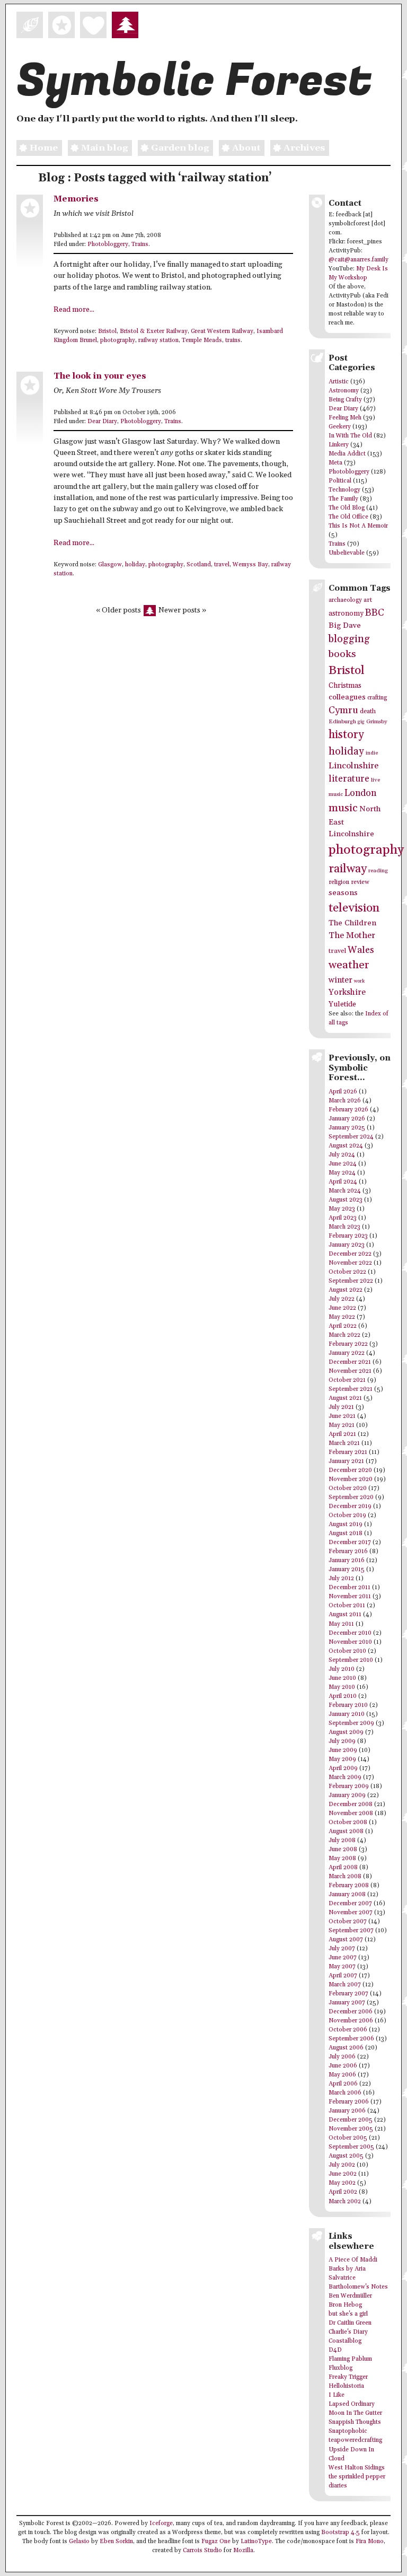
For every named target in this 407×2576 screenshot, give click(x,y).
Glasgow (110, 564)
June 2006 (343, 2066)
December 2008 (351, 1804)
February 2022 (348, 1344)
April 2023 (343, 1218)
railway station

=======

Set down exactly the line with "December 2008 (351, 1804)" and each line after it up to the end of the records, adding nothing.

December 2008 (351, 1804)
February 2022 (348, 1344)
April 2023 (343, 1218)
railway station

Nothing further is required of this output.